Scotland’s situation is BAD: Drug filmmaker says Sturgeon ‘sleepwalking’ into drug crisis | UK | News
Director of Hide&Seek media Dominic Streeter has documented drug laws and consumption around the world and has travelled to America, Australia and many other countries to investigate their illegal drug market. For his latest venture, Mr Streeter looked at Scotland and how it has now been branded the drug death capital of Europe after more than 1,200 Scots losing their lives to drugs last year. The documentary maker warned the situation was getting worse in Scotland and told Express.co.uk he fears the Scottish government could be “sleepwalking” into a crisis.
Mr Streeter explained drug criminals in Scotland have become more digitally savvy and said more were utilising the dark web and social media to sell their wares.
He revealed that a 17-year-old who helped him with his documentary was able to purchase drugs through Instagram and could get a hold of drugs much quicker and easier than alcohol.
Criminals have resorted to using the dark web more – a side of the internet that is not accessible by normal search engines – during the pandemic to sell drugs and other illegal items.
Mr Streeter told Express.co.uk: “The situation in Scotland is bad, it’s really bad and it’s getting worse.
“We’re seeing rates of drug deaths before the pandemic which were rising 25 percent every year.
“So this is exponentially getting out of control and I fear that we’re sleepwalking into a situation in Scotland and the UK generally.

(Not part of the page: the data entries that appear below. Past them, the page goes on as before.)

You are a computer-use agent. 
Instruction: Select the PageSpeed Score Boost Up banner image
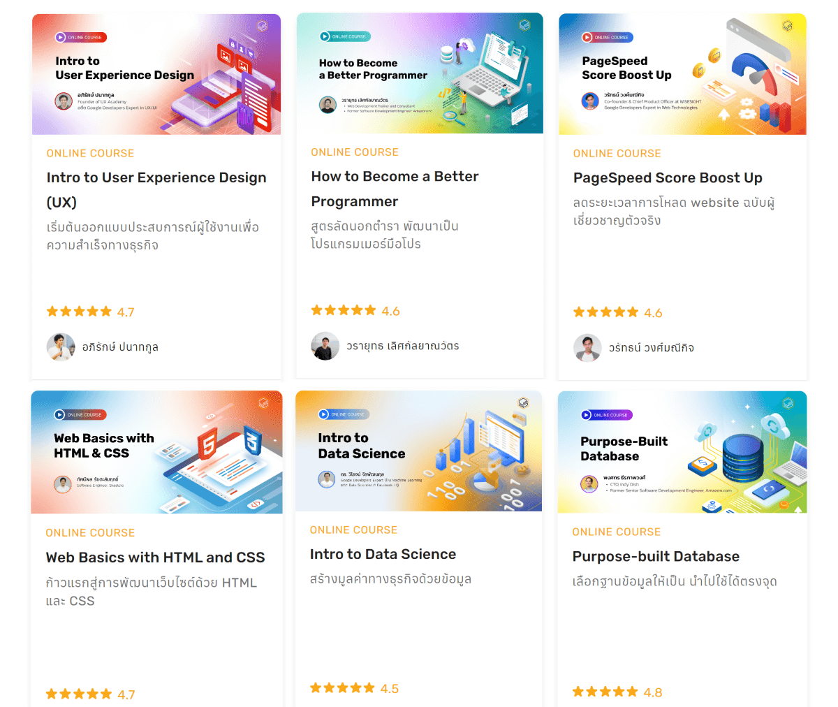(x=682, y=74)
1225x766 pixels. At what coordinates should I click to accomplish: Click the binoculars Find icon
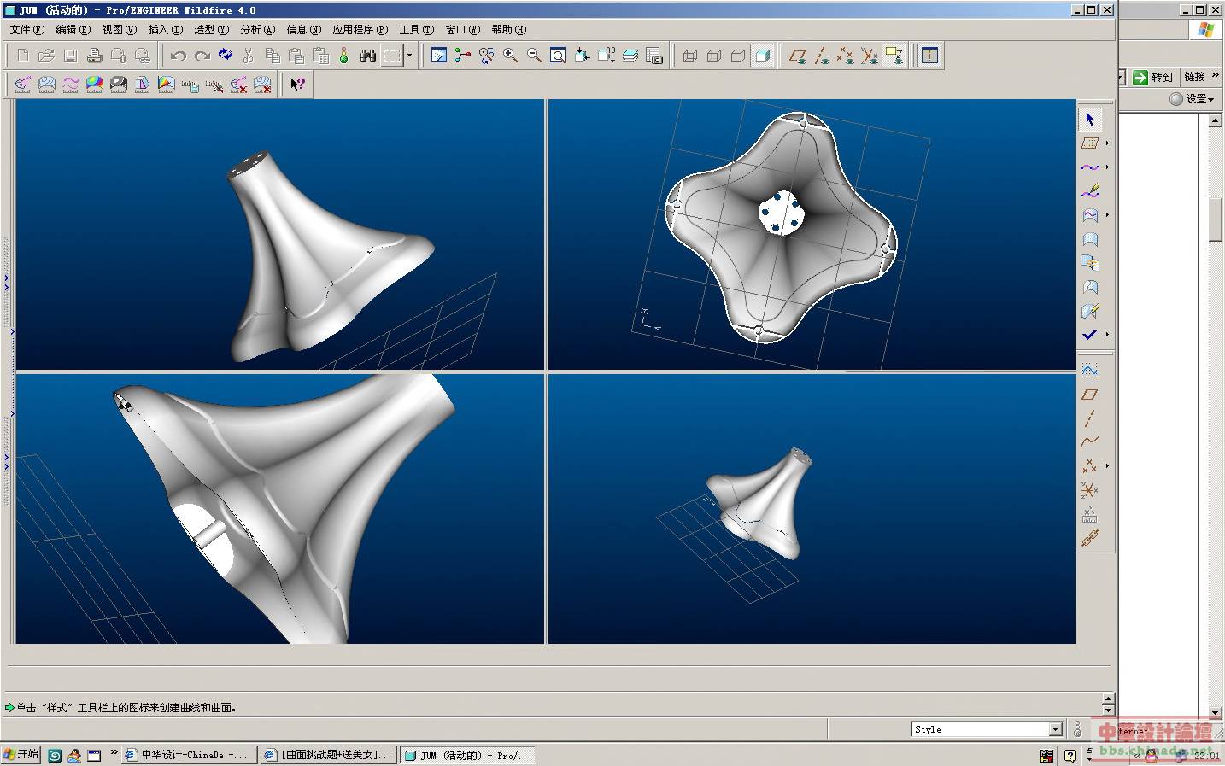pos(367,56)
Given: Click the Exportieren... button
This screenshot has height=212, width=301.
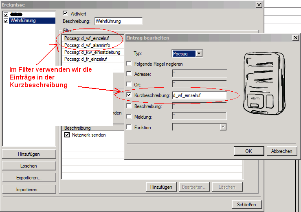Looking at the screenshot, I should [x=29, y=178].
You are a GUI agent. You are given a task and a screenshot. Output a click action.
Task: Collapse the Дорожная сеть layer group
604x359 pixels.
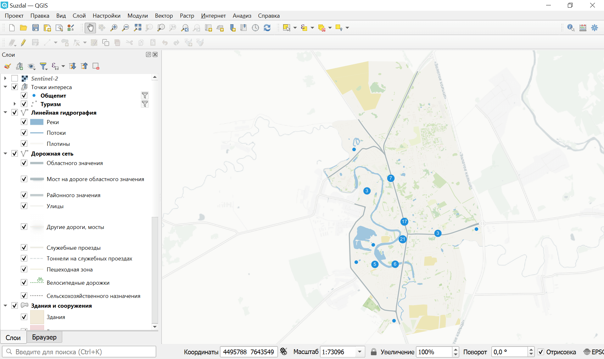click(x=5, y=154)
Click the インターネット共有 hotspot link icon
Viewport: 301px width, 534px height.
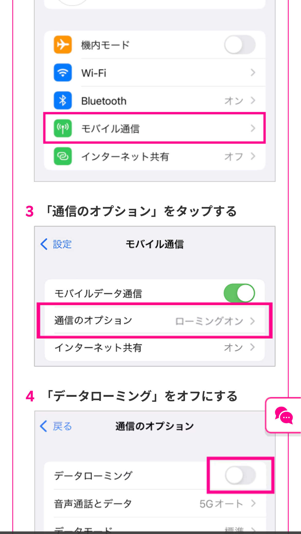click(63, 156)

“We’re very aware of a public health crisis in Covid – and we can see that and we can feel it and touch in our everyday lives all the time.
“But there’s another silent, almost invisible public health crisis and it’s getting towards that level.

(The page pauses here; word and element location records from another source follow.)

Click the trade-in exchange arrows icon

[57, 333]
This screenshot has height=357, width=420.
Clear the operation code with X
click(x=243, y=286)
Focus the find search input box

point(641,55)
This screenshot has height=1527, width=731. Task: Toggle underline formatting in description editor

“In other countries, it has been declared a public health crisis already.
“We’re in a bit of trouble and we’ve got to do something about it.”
The documentary maker also found that the methods of drug dealing have changed during the pandemic and theorised different types of drugs may be responsible for future cases of addiction.

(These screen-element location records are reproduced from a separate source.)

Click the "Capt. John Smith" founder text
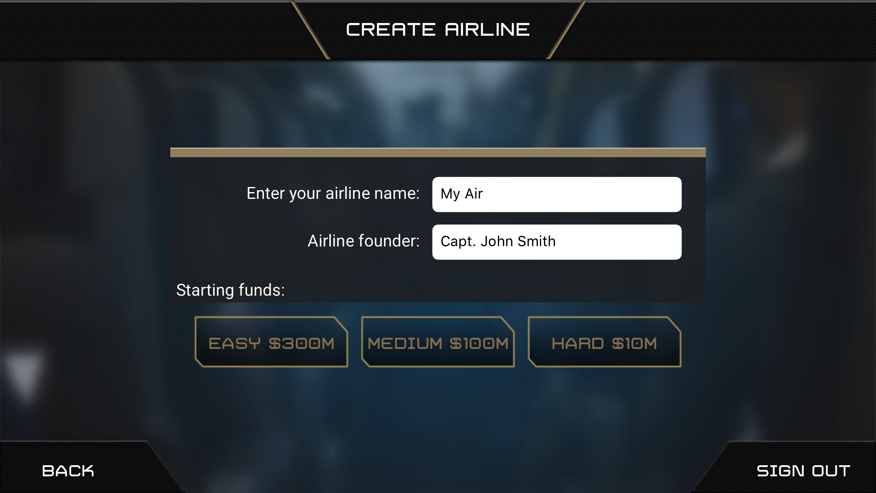point(498,241)
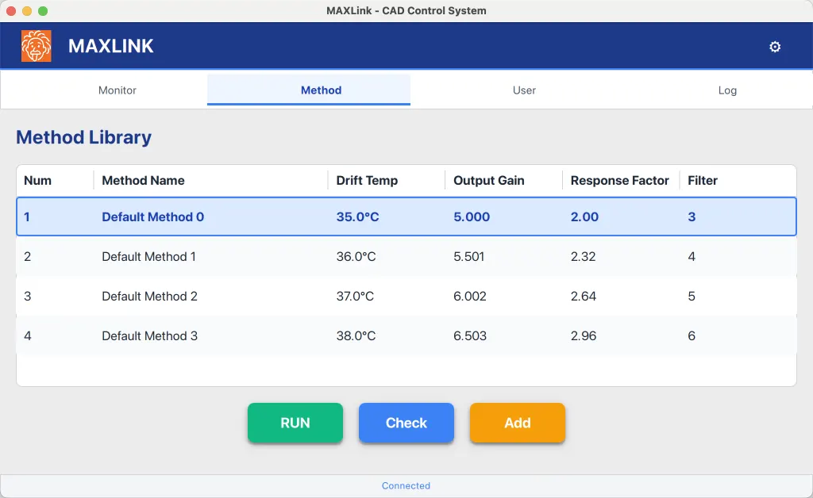Open the User tab
This screenshot has width=813, height=498.
[524, 90]
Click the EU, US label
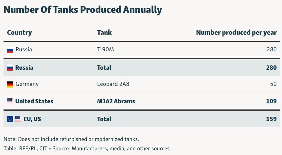This screenshot has height=155, width=282. click(x=32, y=119)
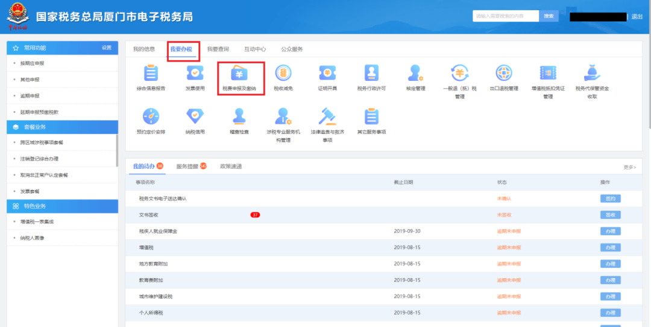Click 税费申报及缴纳 icon
This screenshot has width=651, height=327.
click(239, 74)
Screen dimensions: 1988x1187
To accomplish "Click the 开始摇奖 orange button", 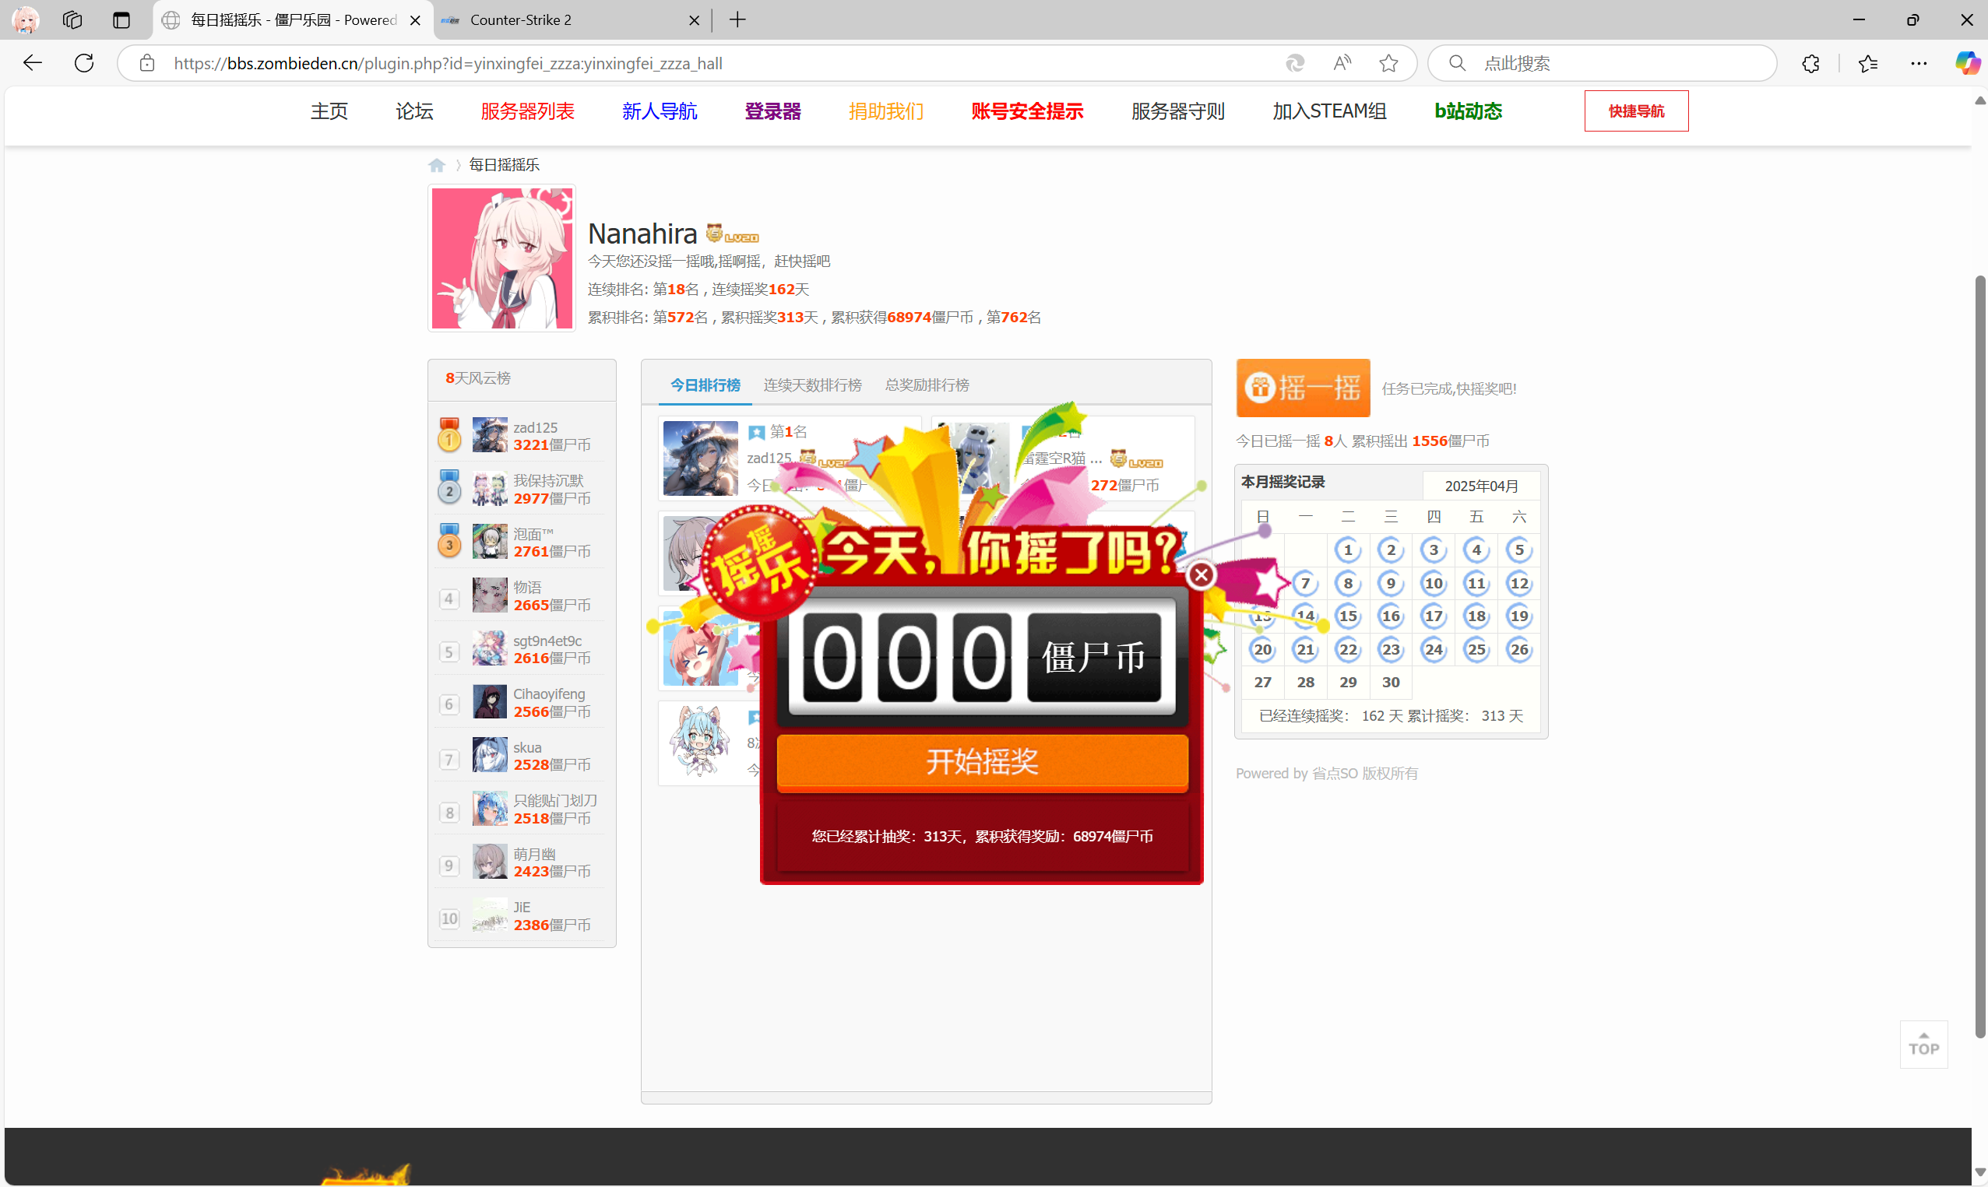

Political opponents of First Minister Nicola Sturgeon have criticised her lack of action on the drug crisis in Scotland and state she is more focused on the cause of independence.
Ms Sturgeon told Sky News that the numbers were “unacceptable” and admitted she and the Government “did not get it right”.
Drug deaths have increased 160 percent since the SNP’s 14 years in power.
Scottish Liberal Democrat leader Willie Rennie accused Ms Sturgeon of “taking her eye of the ball” during a leader debate stating she ignores issues like drug deaths and education in favour for independence.